Task to complete -> The line containing "The height and width of the screenshot is (720, 1280)." marks the end: output every line of the data up to it, and that line too, exactly as written.

Records supplied ->

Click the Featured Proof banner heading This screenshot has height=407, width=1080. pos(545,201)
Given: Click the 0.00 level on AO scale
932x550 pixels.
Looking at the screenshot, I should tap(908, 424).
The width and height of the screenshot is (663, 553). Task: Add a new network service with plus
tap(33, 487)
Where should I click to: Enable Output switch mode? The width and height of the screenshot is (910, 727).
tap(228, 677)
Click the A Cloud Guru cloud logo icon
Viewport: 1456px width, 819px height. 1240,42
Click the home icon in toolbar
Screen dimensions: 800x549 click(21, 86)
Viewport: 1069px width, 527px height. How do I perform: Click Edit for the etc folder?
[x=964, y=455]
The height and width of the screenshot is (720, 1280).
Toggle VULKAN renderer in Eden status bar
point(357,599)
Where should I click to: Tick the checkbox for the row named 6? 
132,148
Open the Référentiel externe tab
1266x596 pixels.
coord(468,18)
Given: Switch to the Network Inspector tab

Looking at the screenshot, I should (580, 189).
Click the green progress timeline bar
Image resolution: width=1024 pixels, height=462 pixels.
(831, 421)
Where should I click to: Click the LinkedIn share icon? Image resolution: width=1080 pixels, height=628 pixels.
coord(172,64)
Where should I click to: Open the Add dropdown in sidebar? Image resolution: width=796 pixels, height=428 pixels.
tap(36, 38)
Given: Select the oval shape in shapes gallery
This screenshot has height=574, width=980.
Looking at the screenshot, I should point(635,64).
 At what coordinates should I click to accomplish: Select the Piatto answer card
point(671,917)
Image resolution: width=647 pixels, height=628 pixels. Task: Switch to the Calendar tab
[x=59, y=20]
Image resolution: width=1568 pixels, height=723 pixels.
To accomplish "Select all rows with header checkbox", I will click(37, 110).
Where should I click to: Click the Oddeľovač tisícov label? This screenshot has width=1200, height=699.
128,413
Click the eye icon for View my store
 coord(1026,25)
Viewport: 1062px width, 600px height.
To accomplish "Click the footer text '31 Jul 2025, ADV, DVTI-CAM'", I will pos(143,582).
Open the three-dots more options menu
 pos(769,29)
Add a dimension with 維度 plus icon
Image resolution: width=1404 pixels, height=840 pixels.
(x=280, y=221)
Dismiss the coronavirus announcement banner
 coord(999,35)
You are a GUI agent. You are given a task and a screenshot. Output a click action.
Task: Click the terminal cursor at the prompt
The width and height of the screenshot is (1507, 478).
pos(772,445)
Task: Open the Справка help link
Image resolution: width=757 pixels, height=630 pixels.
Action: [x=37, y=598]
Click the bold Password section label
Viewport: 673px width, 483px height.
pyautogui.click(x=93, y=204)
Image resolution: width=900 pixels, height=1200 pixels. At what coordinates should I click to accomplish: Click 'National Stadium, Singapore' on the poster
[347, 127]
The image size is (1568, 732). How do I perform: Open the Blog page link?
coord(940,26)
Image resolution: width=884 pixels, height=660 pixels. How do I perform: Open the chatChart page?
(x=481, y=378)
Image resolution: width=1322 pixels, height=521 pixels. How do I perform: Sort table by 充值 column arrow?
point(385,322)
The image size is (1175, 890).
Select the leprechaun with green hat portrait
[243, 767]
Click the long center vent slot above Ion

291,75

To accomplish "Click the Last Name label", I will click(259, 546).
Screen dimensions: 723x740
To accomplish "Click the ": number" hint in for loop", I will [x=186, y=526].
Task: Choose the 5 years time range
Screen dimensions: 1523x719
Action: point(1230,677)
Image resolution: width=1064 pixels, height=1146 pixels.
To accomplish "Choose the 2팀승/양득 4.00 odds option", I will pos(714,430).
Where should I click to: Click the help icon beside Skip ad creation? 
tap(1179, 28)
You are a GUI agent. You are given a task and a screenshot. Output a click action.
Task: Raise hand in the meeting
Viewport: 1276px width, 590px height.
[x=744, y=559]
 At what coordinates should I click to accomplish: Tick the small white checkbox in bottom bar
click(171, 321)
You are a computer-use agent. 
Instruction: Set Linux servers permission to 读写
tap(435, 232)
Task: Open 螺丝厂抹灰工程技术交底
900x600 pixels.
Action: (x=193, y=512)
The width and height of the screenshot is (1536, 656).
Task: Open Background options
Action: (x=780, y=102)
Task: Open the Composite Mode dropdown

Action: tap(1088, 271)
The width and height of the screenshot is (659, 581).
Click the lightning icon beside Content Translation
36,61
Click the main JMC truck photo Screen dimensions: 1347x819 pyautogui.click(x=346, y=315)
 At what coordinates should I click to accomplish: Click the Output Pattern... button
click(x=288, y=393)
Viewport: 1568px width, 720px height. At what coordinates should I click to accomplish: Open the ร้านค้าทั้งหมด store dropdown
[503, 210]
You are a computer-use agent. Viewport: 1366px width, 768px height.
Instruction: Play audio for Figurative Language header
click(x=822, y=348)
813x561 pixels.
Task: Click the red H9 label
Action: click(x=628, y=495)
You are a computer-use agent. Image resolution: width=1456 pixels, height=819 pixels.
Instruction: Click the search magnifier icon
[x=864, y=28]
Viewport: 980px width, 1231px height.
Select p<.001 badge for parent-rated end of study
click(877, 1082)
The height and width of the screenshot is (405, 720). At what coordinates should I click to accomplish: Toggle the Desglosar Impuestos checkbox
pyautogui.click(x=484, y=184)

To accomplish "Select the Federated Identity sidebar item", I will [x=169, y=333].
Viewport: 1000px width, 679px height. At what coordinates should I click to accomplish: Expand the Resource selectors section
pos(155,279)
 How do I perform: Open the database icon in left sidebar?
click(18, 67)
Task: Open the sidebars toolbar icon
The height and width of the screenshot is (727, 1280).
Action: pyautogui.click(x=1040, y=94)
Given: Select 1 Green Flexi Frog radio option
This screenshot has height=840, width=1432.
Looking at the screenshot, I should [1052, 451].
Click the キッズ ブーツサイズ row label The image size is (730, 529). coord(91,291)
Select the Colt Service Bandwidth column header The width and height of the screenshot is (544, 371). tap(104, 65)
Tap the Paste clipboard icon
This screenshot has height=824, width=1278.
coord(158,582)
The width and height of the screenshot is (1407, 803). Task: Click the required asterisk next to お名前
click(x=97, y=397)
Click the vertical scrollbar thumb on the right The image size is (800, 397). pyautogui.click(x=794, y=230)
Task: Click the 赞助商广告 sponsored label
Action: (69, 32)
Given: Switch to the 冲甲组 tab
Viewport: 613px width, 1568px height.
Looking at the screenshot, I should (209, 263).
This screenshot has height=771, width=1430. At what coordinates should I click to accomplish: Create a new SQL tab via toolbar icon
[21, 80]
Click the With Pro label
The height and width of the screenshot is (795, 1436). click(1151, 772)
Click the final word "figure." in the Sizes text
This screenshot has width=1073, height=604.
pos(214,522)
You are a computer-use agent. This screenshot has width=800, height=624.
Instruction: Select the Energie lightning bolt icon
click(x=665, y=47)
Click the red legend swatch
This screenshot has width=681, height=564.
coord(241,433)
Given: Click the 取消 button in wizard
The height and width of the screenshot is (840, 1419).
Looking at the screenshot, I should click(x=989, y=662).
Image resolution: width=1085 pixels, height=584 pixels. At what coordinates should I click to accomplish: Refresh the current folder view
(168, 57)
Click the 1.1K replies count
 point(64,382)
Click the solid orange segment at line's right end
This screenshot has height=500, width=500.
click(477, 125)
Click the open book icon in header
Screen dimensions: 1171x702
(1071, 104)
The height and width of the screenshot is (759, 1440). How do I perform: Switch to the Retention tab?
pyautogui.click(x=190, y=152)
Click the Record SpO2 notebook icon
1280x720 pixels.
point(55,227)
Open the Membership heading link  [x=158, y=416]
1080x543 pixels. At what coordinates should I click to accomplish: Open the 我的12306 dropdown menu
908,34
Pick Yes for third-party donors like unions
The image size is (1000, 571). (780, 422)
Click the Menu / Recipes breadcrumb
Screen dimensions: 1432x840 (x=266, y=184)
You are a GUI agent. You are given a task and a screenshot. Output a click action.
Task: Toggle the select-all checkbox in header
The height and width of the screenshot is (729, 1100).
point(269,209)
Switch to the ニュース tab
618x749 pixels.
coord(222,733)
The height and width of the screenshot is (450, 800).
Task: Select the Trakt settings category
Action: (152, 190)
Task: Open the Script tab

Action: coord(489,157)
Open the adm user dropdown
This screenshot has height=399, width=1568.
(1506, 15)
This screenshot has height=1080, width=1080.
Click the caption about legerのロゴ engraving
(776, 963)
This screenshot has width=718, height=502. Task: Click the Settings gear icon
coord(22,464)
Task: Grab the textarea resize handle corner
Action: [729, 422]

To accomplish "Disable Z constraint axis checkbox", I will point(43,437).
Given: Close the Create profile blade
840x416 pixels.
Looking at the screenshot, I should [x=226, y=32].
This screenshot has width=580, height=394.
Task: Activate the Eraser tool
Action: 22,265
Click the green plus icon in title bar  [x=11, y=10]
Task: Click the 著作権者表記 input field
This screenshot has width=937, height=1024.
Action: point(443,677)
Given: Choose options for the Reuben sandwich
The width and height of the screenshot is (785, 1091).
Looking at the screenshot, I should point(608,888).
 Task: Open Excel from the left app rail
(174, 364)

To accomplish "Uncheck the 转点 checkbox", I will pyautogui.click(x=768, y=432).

Exercise output ->
Click the Featured Proof banner heading This screenshot has height=407, width=1080. pos(545,201)
Given: Click the 0.00 level on AO scale
932x550 pixels.
Looking at the screenshot, I should tap(908, 424).
The width and height of the screenshot is (663, 553). Task: Add a new network service with plus
tap(33, 487)
Where should I click to: Enable Output switch mode? The width and height of the screenshot is (910, 727).
tap(228, 677)
Click the A Cloud Guru cloud logo icon
Viewport: 1456px width, 819px height. 1240,42
Click the home icon in toolbar
Screen dimensions: 800x549 click(21, 86)
Viewport: 1069px width, 527px height. How do I perform: Click Edit for the etc folder?
[x=964, y=455]
The height and width of the screenshot is (720, 1280).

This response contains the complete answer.